Altitude sickness is caused by the fact that the higher the elevation, the lower the air pressure; hence, the less oxygen you take in with every breath. Early symptoms include shortness of breath, even when only lightly exerting, as well as headaches and nausea. Ignoring these symptoms or continuing despite them can lead to more symptoms — dizziness, confusion, lack of coordination, and staggering — followed by full-blown AMS. In the late stages, potentially fatal pulmonary and cerebral edemas can occur.
Danger Zones for Altitude Sickness
Hikers and climbers on adventure travel trips frequently ascend high above sea level. Examples of popular high altitude treks include trekking the Inca Trail in Peru, climbing any of East Africa’s volcanoes, trekking in Nepal and Bhutan, glacier skiing in Europe, hiking in much of Colorado, California, and Wyoming, and climbing the Pacific Northwest and Mexican volcanoes. It is also a possibility when ascending via car, train, or even ski lift.
Symptoms of Altitude Sickness
The first rule of high elevations is to “Blame it on the altitude.” This means that travelers to alpine areas above 8,000 feet should assume any maladies or irregularities they are experiencing are due to altitude.
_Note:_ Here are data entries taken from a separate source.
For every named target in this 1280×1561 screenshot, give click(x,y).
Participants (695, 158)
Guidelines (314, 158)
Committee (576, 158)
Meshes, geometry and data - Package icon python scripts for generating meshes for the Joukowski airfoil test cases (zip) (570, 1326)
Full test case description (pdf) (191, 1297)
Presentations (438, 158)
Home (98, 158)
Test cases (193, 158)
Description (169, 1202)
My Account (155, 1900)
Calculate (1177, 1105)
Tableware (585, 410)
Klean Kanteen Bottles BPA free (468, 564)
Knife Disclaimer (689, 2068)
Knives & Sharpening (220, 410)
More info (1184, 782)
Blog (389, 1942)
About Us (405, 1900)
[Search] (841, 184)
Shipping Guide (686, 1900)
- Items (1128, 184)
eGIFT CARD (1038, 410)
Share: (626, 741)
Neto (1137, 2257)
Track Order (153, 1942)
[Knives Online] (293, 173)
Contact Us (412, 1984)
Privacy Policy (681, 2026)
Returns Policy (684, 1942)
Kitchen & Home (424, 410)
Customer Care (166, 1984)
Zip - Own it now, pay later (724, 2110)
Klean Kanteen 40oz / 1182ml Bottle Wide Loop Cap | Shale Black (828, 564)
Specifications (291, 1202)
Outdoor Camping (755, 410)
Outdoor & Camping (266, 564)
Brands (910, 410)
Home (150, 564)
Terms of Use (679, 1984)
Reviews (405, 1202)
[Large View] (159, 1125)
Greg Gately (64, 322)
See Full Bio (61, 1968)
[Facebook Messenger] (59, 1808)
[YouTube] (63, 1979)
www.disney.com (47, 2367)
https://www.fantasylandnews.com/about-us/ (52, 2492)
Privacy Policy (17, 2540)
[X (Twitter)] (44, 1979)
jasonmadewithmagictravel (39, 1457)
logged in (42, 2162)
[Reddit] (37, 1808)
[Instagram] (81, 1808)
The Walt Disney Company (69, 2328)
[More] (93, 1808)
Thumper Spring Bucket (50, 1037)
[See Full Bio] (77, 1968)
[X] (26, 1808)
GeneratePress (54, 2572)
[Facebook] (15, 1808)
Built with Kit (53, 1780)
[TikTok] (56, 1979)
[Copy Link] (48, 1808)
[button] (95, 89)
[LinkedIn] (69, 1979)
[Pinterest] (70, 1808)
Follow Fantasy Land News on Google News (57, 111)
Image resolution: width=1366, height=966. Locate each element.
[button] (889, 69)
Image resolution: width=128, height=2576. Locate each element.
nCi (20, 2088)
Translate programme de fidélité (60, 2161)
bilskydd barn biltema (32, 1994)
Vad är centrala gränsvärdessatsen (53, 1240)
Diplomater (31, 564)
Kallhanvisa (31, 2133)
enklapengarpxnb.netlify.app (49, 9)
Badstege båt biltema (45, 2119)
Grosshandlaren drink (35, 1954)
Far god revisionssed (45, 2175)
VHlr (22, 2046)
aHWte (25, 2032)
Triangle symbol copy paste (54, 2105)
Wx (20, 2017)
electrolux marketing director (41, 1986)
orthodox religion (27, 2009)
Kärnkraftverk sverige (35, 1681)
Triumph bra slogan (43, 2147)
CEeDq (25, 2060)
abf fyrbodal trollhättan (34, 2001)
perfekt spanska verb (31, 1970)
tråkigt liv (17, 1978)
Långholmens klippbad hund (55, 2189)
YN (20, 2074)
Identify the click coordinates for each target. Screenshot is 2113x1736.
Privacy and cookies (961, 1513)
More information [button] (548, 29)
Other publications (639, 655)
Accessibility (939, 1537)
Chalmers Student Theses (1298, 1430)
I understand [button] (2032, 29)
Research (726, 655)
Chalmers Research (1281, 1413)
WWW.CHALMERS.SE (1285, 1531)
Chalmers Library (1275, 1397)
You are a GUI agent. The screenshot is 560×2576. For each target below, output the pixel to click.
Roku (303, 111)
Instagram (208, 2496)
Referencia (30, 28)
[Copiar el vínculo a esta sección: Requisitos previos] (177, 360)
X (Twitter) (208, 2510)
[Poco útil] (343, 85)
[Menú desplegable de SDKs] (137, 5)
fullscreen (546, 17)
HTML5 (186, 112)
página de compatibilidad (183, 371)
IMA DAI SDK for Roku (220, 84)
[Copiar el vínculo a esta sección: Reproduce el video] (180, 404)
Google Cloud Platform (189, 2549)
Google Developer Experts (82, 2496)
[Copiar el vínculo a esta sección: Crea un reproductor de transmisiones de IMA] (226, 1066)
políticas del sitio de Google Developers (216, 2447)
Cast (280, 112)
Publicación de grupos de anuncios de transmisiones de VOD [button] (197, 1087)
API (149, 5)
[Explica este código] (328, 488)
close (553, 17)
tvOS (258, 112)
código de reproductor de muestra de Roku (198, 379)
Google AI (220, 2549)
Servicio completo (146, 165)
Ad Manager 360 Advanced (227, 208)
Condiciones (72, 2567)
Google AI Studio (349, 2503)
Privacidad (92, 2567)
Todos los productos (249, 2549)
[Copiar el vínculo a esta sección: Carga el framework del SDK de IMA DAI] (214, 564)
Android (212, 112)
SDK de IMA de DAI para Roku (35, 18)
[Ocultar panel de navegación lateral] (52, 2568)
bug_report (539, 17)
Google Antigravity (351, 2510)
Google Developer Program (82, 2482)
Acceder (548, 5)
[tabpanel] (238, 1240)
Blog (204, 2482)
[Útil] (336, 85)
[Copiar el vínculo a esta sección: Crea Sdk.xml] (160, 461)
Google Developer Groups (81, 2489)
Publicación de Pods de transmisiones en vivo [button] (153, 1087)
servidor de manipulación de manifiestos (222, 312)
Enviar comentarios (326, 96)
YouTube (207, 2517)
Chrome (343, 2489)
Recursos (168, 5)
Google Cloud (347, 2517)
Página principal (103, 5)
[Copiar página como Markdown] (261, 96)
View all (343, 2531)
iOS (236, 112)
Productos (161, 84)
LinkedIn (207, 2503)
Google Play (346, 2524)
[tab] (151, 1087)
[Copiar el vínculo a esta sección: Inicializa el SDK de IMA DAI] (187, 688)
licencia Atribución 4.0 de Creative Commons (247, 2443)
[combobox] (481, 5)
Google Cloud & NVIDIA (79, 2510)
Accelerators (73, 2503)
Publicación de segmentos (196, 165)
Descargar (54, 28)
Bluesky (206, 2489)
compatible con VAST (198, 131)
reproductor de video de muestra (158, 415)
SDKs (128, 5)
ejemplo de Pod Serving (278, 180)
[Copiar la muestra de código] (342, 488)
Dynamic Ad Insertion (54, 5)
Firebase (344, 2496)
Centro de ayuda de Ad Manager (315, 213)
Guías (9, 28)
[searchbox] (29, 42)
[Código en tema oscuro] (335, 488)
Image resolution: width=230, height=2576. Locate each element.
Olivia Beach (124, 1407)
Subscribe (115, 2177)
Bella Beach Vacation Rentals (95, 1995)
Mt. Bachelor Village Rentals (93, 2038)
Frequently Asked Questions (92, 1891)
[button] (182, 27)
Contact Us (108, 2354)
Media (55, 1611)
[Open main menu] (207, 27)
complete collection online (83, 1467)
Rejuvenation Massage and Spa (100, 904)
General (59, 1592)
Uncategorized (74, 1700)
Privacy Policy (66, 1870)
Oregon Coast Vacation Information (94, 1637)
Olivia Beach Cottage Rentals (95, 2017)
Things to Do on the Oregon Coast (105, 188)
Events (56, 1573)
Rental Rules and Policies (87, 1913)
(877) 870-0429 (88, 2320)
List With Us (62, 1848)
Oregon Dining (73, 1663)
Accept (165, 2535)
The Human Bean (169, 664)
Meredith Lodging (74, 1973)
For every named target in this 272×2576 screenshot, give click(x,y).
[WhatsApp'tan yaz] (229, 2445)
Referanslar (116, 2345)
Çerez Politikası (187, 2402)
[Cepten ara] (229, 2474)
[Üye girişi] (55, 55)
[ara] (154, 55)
If something is wrong up high, don’t pass it off as “allergies,” “jetlag,.” or”something you ate.” It’s probably altitude related, and if it is, it needs to be dealt with.
Common early symptoms of altitude sickness are headaches and nausea. These are warnings that the body is not getting enough oxygen. With mild symptoms, sometimes all that is needed is a rest day, which gives the body a chance to acclimate. Most people can acclimate to the kinds of elevations common on alpine adventure travel vacations (10,000 to 16,000 feet; sometimes more) if given enough time. In fact, time to acclimate is the number one way to prevent altitude sickness -– and lack of time to acclimate is the number one cause of it.
Often, simply taking a rest day is enough to solve the problem. The body adjusts and the traveler moves onwards and upwards. But if symptoms persist or increase, afflicted travelers should go downhill until they feel better.
Who is at Risk of Altitude Sickness?
The short answer is that anyone can be at risk, even people who have successfully climbed to high elevations in the past. People who live at sea level are especially vulnerable when they change altitudes too quickly, for example, when flying from sea level to a high-altitude town or ski area. In addition, people who are elderly, frail, chronically ill, or who have breathing problems are especially at risk.
It is impossible to say at precisely what elevation a trekker may feel the effects of altitude. Many factors influence travelers’ responses to altitude, including overall fitness, the length of time travelers have been at altitude, whether the travelers are adequately hydrated, and how slowly (or quickly) they have been ascending. Further confusing the picture is the fact that the same hiker may do the exact same trip twice in a row – and might respond differently each time.
Many travelers who live at sea-level feel some shortness of breath at higher elevation ski areas (around 8,000 feet), such as those in Colorado or the Alps, or while driving scenic mountain roads over high passes. Most healthy adults adjust easily to altitudes of less than 10,000 feet, although it may take a few days to get up to full speed.
Minimizing the Risk of Altitude Sickness
Above 10,000 feet, the standard recommendation is that trekkers try to gain no more than 1,000 feet of net elevation per day. Following the mountaineer’s dictum of “Climb high, sleep low,” climbers often hiker higher during the day, which helps acclimatization, then return lower to sleep. If you fly to a high altitude town from which you plan to start your trek, take a couple of rest days to get used to the elevation. This is not always possible, in which case, take rest days en route. Time is the most effective defense against altitude sickness: It allows the body to catch up with the altitude.
The second most important defense is adequate hydration: “A happy mountaineer pees clear.” Drink even when not thirsty; in cold dry weather, hikers are often unaware of incipient dehydration
Finally, there are medical drugs. If time is a problem (as it often is on guided adventure trips), talk to a doctor about the drug Diamox, which is used as a prophylactic. Be aware that it is a preventative, not a treatment: It must be taken before any symptoms arise.
With adequate planning, plenty of time and water, and an understanding of the symptoms and danger of AMS, altitude sickness is easily preventable.